Nicht alle goßen Themen des Menschen sind den Kindern eigen, denn es gibt Themen, die nur bestimmte Altersgruppen betreffen, wie die Paarbeziehungen, das Altwerden, die Krisen im mittleren Alter, etc. Und es gibt auch Themen, die der Kindheit innewohnen, wie das Abnabeln, die Berufswahl und andere.
Im Theater für Kinder darf es keine Tabus geben. Alles, was die Kinder bewegt, muss behandelt werden. Und die Formen? Ich glaube, auch hier darf es keine Tabus geben. Schließlich gibt es einige Elemente, die einen gemeinsamen Nenner bilden können: Leichtfertigkeit, Spiel, Brüche,Mischung von Stilen. Aber widerspricht dies etwas dem Theater für Erwachsene? Vielleicht unterscheidet sich das Theater für Erwachsene vom Theater für Kinder nur in der Komplexität der Sprache, in der Länge des Stückes, in der Komplexität der Ideen und Gedanken und in Themen, die nur Kinder etwas angehen.

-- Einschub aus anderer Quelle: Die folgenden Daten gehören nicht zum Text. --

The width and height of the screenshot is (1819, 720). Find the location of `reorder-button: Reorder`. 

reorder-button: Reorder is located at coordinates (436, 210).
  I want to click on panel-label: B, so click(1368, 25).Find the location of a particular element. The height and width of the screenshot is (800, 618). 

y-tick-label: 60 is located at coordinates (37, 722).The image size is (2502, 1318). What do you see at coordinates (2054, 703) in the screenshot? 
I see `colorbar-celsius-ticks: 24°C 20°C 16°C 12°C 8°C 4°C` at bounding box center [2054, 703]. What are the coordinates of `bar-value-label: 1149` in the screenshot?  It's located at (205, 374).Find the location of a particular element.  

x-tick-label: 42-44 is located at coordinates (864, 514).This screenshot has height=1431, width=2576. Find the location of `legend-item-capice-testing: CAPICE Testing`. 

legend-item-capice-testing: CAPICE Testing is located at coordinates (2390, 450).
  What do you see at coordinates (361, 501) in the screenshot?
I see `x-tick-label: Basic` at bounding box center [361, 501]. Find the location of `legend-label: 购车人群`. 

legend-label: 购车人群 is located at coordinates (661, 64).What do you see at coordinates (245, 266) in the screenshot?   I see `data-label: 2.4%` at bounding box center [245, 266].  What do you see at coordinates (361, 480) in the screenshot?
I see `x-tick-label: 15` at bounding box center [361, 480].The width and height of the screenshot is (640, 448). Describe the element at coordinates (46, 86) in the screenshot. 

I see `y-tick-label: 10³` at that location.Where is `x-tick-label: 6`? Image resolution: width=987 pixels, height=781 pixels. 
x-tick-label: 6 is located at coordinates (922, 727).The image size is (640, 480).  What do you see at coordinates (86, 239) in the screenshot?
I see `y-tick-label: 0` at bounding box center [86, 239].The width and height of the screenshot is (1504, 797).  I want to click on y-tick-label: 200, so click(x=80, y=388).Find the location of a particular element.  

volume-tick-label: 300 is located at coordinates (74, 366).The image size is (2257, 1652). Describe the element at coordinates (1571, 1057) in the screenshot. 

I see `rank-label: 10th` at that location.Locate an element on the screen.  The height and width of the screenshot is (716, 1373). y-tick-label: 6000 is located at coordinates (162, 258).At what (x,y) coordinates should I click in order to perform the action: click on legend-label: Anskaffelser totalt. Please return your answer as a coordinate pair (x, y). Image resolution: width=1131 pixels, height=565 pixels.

Vor vielen Jahren machte man eine Reportage über mich und dort sagte ich, dass ich, wenn ich Theater für Kinder mache, an die Erwachsenen denke und wenn ich Theater für Erwachsene mache, an die Kinder denke. Das bedeutet, dass man im Theater für Kinder die Erwachsenen nicht zu reinen Begleitern des jugendlichen Publikums herabstufen darf. Das beste Lob, das man mir aussprach, wenn ich bei Stücken für Kinder Regie führte, besagte, dies sei nicht nur ein Stück für Kinder. Ich glaube, man muss so ein Stück in mehreren Schichten aufbauen, wobei jede Schicht für einen anderen Zuschauer gedacht ist. Es stimmt zum Beispiel, dass Kinder gewisse Bezugnahmen auf Ereignisse aus einer anderen Epoche nicht verstehen. Es stimmt auch, dass sie Ironie meist nicht verstehen. Das heisst aber nicht, dass man diese Elemente nicht im Schauspiel benutzen darf, natürlich ohne sie zu strapazieren. Die Frage, die ich mir immer stelle, lautet, ob die Kinder der Handlung folgen können, obwohl sie einige unverständliche Bezugnahmen enthält.
Aus all diesen Gründen bevorzuge ich oftmals die Bezeichnung “Familientheater”.
Als ich im Jahre 1996 die künstlerische Leitung im “Jungen Theater Zürich“, das sich später „Theater an der Sihl“ nannte, nahm ich mir vor, ein und dasselbe Stück morgens vor Schulklassen und abends vor älteren Zuschauern zu zeigen. Dieses gewagte Experiment funktionierte schliesslich, wenn auch nicht ohne Anstrengungen. Morgens machten wir Vorstellungen für Schulklassen, von Donnerstag bis Samstag abends für Erwachsene und oftmals an den Sonntagen, am Nachmittag, für Familien. Das bedeutet, dass ein Theaterstück nicht entweder für Erwachsene oder für Kinder, sondern ab einem bestimmten Alter für Alle geeignet ist.